Facciamo due chiacchiere con Suor Natalina, da più di 50 anni in Repubblica Democratica del Congo, al fianco dei più vulnerabili. L’occasione per farci raccontare l’attività del foyer Ek’abana, la casa delle bambine in swahili, che con Helpcode portiamo avanti dal 2016.
Il Foyer Ek’abana, con cui collaboriamo dal 2016, è nato nel 2002 a Bukavu, un’area urbana nella regione dei Grandi Laghi. In quel periodo Suor Natalina, in Congo già da diverso tempo, si stava occupando di alfabetizzazione. Un giorno, di punto in bianco si è trovata a dover gestire 9 bambine che vivevano in strada, vicino al lago dove abitualmente stavano le persone disperate, grandi e piccini, che tiravano su da terra chicci di riso e fagioli caduti dalle piroghe che arrivavano sulla riva.
A seguito di eventi negativi che avevano colpito le famiglie (morti, malattie) quelle bambine erano state accusate di stregoneria e per questo allontanate, con quell’accusa infame a gravar su di loro.
Quella notte Natalina ha dato loro una casa ed è così che è nato il Foyer, che da allora ha accolto quasi 1.000 bambine.
Da dove arrivano le bambine e i bambini che ospita oggi il Foyer?
Negli anni le emergenze che hanno colpito i bambini sono state molte.
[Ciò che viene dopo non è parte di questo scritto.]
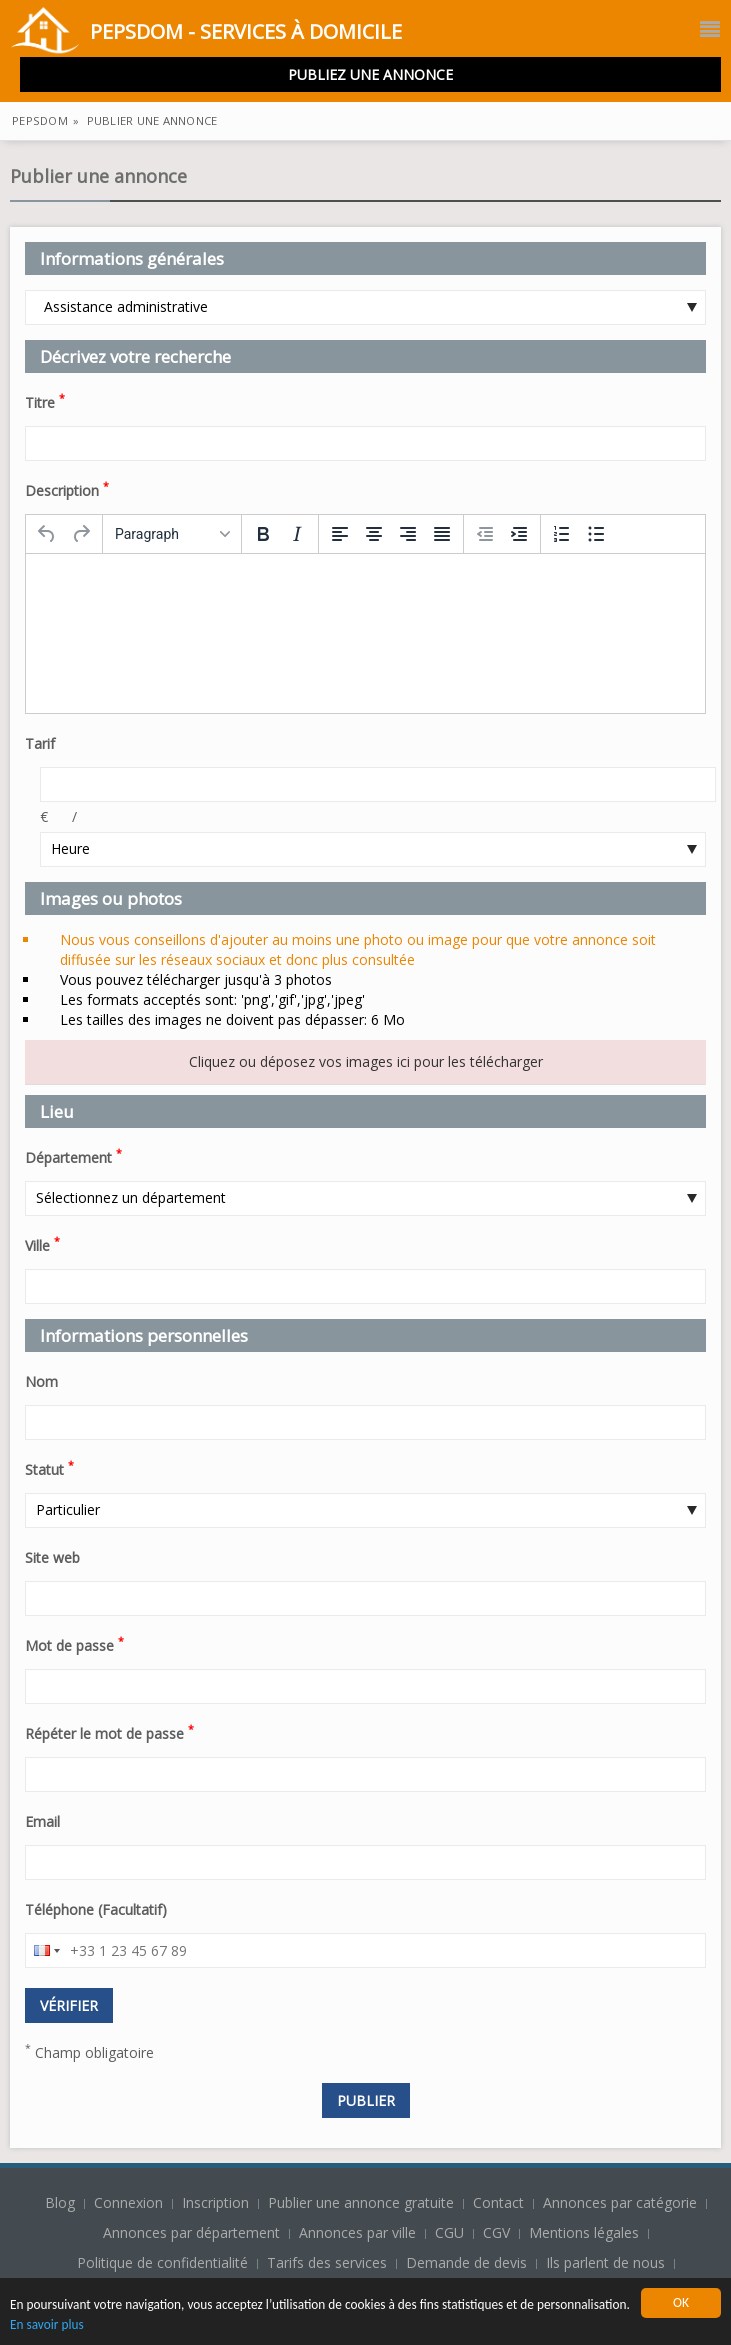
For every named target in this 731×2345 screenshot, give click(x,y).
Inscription (217, 2202)
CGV (496, 2232)
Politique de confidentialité (162, 2262)
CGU (449, 2232)
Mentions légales (584, 2232)
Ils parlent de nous (605, 2262)
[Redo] (81, 534)
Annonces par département (191, 2232)
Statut (49, 1468)
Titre (45, 401)
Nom (41, 1381)
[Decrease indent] (485, 534)
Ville (42, 1244)
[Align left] (340, 534)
Ancora oggi, più della metà degli ospiti di Ek’abana sono bambine accusate di essere streghe (pratica illegale ma purtroppo ancora diffusissima), mentre gli altri sono bimbi abbandonati dai genitori o di cui nessuno può prendersi cura. Vengono affidati a noi dal Tribunale o raccolti per strada dalla Polizia.
Quali sono le relazioni con le famiglie di questi bambini?
Alcuni genitori portano da noi i bambini perché vivono in condizioni di estrema povertà. Pe esempio ci sono delle mamme sole, che ci affidano il loro figlio o la loro figlia per un periodo di tempo, in modo da avere la possibilità di rimettersi in piedi. Talvolta concediamo loro un piccolo credito per avviare qualche attività in modo da diventare economicamente autosufficienti prima di prendere nuovamente con sé il bambino o la bambina. In altri casi si tratta di donne affette da malattie psichiche, che quindi non sono in grado di prendersi cura dei propri figli. Il contatto con la famiglia d’origine viene tenuto vivo con incontri periodici che hanno anche l’obiettivo (quando è possibile) di reintegrare i bambini in famiglia.
Come trascorrono la giornata gli ospiti del centro?
Le bambine che abitano al centro si alzano presto, verso le 5.30/6. Ognuna ha il suo compito per contribuire a portare avanti ‘la casa’. Le più grandi, infatti, sono un punto di riferimento e un aiuto per le più piccole. Dopo la colazione, partono per andare a scuola. Di solito si tratta di una passeggiata che dura da quaranta minuti a un’ora. Alcune vanno a scuola, altre, quelle che sono rimaste indietro con gli studi, vanno nei centri scolastici dedicati. I più piccoli invece restano nel centro dove è presente un’aula di scuola materna.
Nel pomeriggio, le attività che si svolgono sono tante: si intrecciano le borse, si impara a cucinare, si fa bricolage, si fanno dei giochi tutti insieme, si studia e c’è la danza, che piace tanto alle bambine.
Ci puoi raccontare degli ultimi bambini che sono stati accolti e di una delle storie che ti ha colpito?
Solo negli ultimi sei mesi sono arrivati 3 bambini che si sono persi. In alcuni casi, quando i bimbi sono in grado di parlare, grazie alle informazioni che ci forniscono, diffondiamo dei messaggi via radio per cercare i genitori. C’è stata una bambina che ci ha raccontato che sua mamma vendeva le cinture in uno specifico mercato, così dopo diversi tentativi e vari mesi, siamo riusciti a riportarla da lei, che non si dava pace per aver perso la sua bambina. È stato un momento davvero toccante per noi, ma ogni bambino ha la sua storia e anche se non riesce a raccontarci il suo passato, inizia una nuova vita insieme a noi.
Grazie Natalina per tutto quello che fai e per averci portato oggi la tua testimonianza!